[Item position entries]
┄┄┄┄┄┄┄┄┄┄┄┄┄┄┄┄┄┄┄┄

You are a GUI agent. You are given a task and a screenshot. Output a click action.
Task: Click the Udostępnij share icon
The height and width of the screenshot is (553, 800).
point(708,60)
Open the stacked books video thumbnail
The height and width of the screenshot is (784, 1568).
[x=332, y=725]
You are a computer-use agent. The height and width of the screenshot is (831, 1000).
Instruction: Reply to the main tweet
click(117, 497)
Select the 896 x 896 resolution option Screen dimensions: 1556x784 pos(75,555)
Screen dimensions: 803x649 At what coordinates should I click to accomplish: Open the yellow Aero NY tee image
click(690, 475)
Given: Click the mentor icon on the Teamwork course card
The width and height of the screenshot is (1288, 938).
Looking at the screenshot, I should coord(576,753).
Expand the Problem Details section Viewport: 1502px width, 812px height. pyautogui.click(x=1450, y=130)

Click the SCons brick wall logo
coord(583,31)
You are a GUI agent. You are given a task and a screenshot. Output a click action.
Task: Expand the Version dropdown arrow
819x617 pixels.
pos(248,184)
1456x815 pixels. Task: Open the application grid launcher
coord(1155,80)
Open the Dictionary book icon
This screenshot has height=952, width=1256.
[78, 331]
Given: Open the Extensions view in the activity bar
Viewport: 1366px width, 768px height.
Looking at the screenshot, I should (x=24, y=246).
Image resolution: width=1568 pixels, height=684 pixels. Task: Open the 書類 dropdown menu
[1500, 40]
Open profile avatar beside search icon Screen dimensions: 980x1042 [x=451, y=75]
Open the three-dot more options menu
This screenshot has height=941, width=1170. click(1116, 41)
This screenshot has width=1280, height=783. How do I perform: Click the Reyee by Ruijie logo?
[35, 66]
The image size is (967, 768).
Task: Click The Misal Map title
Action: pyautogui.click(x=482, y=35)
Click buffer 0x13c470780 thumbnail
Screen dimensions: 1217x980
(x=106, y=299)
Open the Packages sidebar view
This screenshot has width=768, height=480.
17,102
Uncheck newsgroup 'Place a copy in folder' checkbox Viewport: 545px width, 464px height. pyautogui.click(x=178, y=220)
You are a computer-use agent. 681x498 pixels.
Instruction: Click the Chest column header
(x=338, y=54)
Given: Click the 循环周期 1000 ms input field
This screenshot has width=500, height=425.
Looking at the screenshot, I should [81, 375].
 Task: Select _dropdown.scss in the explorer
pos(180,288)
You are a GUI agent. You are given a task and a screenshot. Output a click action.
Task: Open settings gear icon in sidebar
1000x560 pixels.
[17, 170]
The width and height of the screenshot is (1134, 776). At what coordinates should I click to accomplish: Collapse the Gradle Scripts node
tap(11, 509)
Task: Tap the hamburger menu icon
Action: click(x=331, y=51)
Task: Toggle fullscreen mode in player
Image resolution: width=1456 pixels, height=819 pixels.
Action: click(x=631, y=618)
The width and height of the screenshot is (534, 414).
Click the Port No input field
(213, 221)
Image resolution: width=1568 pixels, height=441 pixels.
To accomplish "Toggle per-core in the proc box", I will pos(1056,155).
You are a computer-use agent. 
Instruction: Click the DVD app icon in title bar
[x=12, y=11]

┄┄┄┄┄┄┄┄┄┄┄┄┄┄┄┄┄┄┄┄

*What is being asked*: Convert everything from the line containing "Select the 896" down to the line containing "click(690, 475)" into a two-column CSV with the columns instruction and response. Give one row per entry, with each field quoted and line breaks replaced by spaces.

*Exercise answer*:
instruction,response
"Select the 896 x 896 resolution option Screen dimensions: 1556x784","pos(75,555)"
"Screen dimensions: 803x649 At what coordinates should I click to accomplish: Open the yellow Aero NY tee image","click(690, 475)"